Records from a collection:
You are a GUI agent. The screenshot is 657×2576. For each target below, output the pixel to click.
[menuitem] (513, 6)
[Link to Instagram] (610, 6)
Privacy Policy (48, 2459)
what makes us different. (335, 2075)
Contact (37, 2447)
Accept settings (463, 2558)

What the exercise asks → Return, without any change, only the lines from the one containing "[menuitem] (513, 6)" through the last line of the entries above.

Exercise solution →
[menuitem] (513, 6)
[Link to Instagram] (610, 6)
Privacy Policy (48, 2459)
what makes us different. (335, 2075)
Contact (37, 2447)
Accept settings (463, 2558)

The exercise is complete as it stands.